Alright so what if Kerensky accepts Kornilovs demand and a directory is formed. The directory consist of Kornilov(military) Kerensky(SocDem) Savinkov(NatSoc) and also Julius Martov(Menshevik). There is no defense of Petrograd, because Kornilov got his way and now has no reason to march on Petrograd. And the Petrograd Soviet won’t launch there own coup because they also have representation. Most importantly Bolshevik support and influence is diminished. Would this be a government that satisfies all?
Martov is never going to go along with this.
"...In June 1917 Martov professed his alarm that the Provisional Government might summon 'its praetorian guard from the front [and] play the role of a Cavaignac'. This, he conceded, would have the beneficial practical effect of eliminating the Bolsheviks as a political force in Russia. But it would also destroy the Soviets, and in particular the Petrograd Soviet—-to which Martov, not coincidentally, was addressing when he evoked the precedent of Cavaignac's betrayal, of which he knew everyone in his audience would be cognizant.

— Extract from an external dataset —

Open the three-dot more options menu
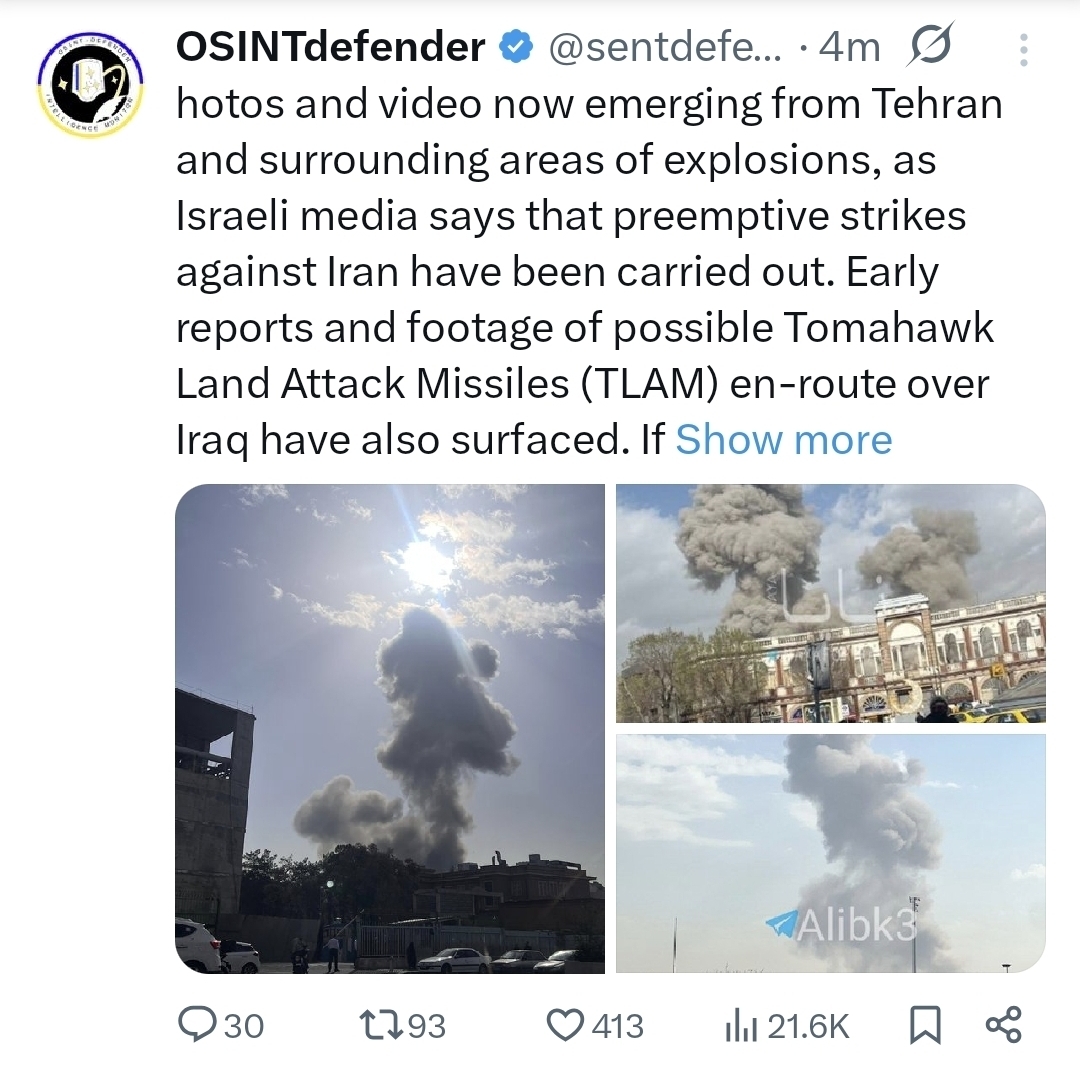click(1023, 48)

"After Martov finished, Iraldi Tsereteli assured him that neither he nor the Mensheviks nor the Russian proletariat had anything to worry about. Martov's analogy, he explained, was mistaken:
"'Comparing our revolutionary army with the soldiers of Cavaignac, you forget that the nineteenth-century revolutionary stereotype is quite inapplicable to our revolution. Then the bourgeoisie, relying on a conservative peasantry and an army composed of such peasants, disposed of the proletariat and paved the way for the victorious counter-revolution. But the army of revolutionary Russia is part of the revolutionary peasantry, and is at one with the working class in the soviet ...in consolidating liberty.'
"Tsereteli may well have been correct in dismissing the chance of a Russian Cavaignac marching on Petrograd, disbanding the Petrograd Soviet and the Provisional Government. and instituting a military dictatorship. That Kornilov, who was the closest (albeit still distant) equivalent of both Cavaignac and Napoleon Bonaparte in Russia in 1917, was unable to do this—if that in fact was his actual intention—suggests that he was. But the Georgian Menshevik, who had no illusions about Lenin's benevolence (or about Stalin's), fell prey to a different delusion when considering the Mensheviks' options should a genuine Russian Cavaignac appear. In that instance, he assured the Bolsheviks, 'we shall fight in the same ranks with you'.47 Such a scenario, one can suggest with some confidence, would have been an excellent example of the cure being worse than the disease..." https://books.google.com/books?id=5UKjDwAAQBAJ&pg=PA369
Indeed, by July Martov had already called for a government excluding the "organized bourgeoisie":
"The offensive had collapsed, and the first coalition government with it. With the resignation of the Cadet ministers on 2 July, Russia faced another political crisis. The workers and soldiers of Petrograd and Kronstadt grew more and more restless and hostile to the government and to the leaders of the Soviets who supported it. The 'July days' were at hand. Whether tinder the pressure of these events or as the result of his own belated realization that, 'bourgeois' or not, his revolution was in danger, Martov came out on the morning of 3 July with a demand for a new 'democratic' government based largely on the parties represented in the Soviets, without the organized bourgeoisie.' He admitted that up to this point he had regarded the passing of power into the hands of the Soviets as undesirable, but had changed when the resignation of the Cadet ministers showed that the entire organized bourgeoisie was relinquishing power. Such bourgeois ministers as stayed on, e.g. M. I. Tercshchenko, I. V. Godnev, or N. V. Nekrasov, represented no one but themselves; no reason remained why 'our ministers ought to remain in a minority in a coalition govemment.' 'History demands,' Martov declared, 'that we take power into our hands'; at least a majority of the Provisional Government ought to be made up from the Soviets, for there was no doubt that if the whole of Russia were asked, 'the revolutionary democracy would support us'. The main tasks of that new 'democratic' government, as he saw them, were to carry Russia through to the Constituent Assembly and above all to 'tear Russia out of the embraces of the war which strangles the revolution and prevents the consolidation of the conquests of the revolution'.. Its practical programme should contain the following points:
"(i) immediate peace negotiations with all sides renouncing annexations and contributions, and recognizing the right of nations to self-determination; Russia to withdraw from the 'imperialist war' and democratize its army for the purpose of defence against 'imperialist designs' from whatever quarter;
"(ii) thorough reorganization of the bureaucracy by means of a purge of all its counter-revolutionary elements;
"(iii) preparation of measures to enable the Constituent Assembly to realize within the shortest possible time an agrarian reform on the basis of the confiscation and handing over to the people of all land belonging to the Crown, monasteries and landowners..."
https://books.google.com/books?id=K663PZgP3s0C&pg=PA155#
You get the idea. Martov (like his counterpart in the SR's the center-left SR Chernov) was the sort of person Kornilov wanted shot--to him, such people were hardly distinguishable from the Bolsheviks.